Essence and Amorphous Shape

by twIInGemIInII



Category: Critical Role (Web Series)
Genre: Alternate Universe - Canon Divergence, Identity Issues, Mollymauk Tealeaf Lives, Nonbinary Character, Religious Imagery & Symbolism, Resurrection, Temporary Character Death
Language: English
Status: In-Progress
Published: 2019-03-21
Updated: 2019-03-21
Packaged: 2019-11-26 18:31:15
Rating: General Audiences
Warnings: Creator Chose Not To Use Archive Warnings
Chapters: 1
Words: 1,212
Publisher: archiveofourown.org
Story URL: https://archiveofourown.org/works/18184217
Author URL: https://archiveofourown.org/users/twIInGemIInII/pseuds/twIInGemIInII
Summary: Lucien succeeded, the rite went correctly, there is a god walking upon the material plane (and this changes nothing)

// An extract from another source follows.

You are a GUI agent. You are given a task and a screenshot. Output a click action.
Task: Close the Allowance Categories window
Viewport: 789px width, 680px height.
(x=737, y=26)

	Essence and Amorphous Shape

_I will put Chaos into fourteen lines_  
_And keep him there; and let him thence escape_  
_If he be lucky; let him twist, and ape_  
_Flood, fire, and demon --- his adroit designs_  
_Will strain to nothing in the strict confines_  
_Of this sweet order, where, in pious rape,_  
_I hold his essence and amorphous shape,_  
_Till he with Order mingles and combines._  
_Past are the hours, the years of our duress,_  
_His arrogance, our awful servitude:_  
_I have him. He is nothing more nor less_  
_Than something simple not yet understood;_  
_I shall not even force him to confess;_  
_Or answer. I will only make him good_

~~No~~ Mollymauk woke up in his grave, half decomposed, choking on his own rot in soil and remembered Lucien. He remembered the over-eager boy from Xhorhas, born to wealth and comfort. A boy born for devotion and blood. A boy who scarred himself, pursuing a god, tripped over his own ambition, blinded by divine light. ~~n~~ Molly remembers the tragedy in Lucien’s success, the bitter beauty as he laid himself in his grave and his friends, his followers, cheered for his death.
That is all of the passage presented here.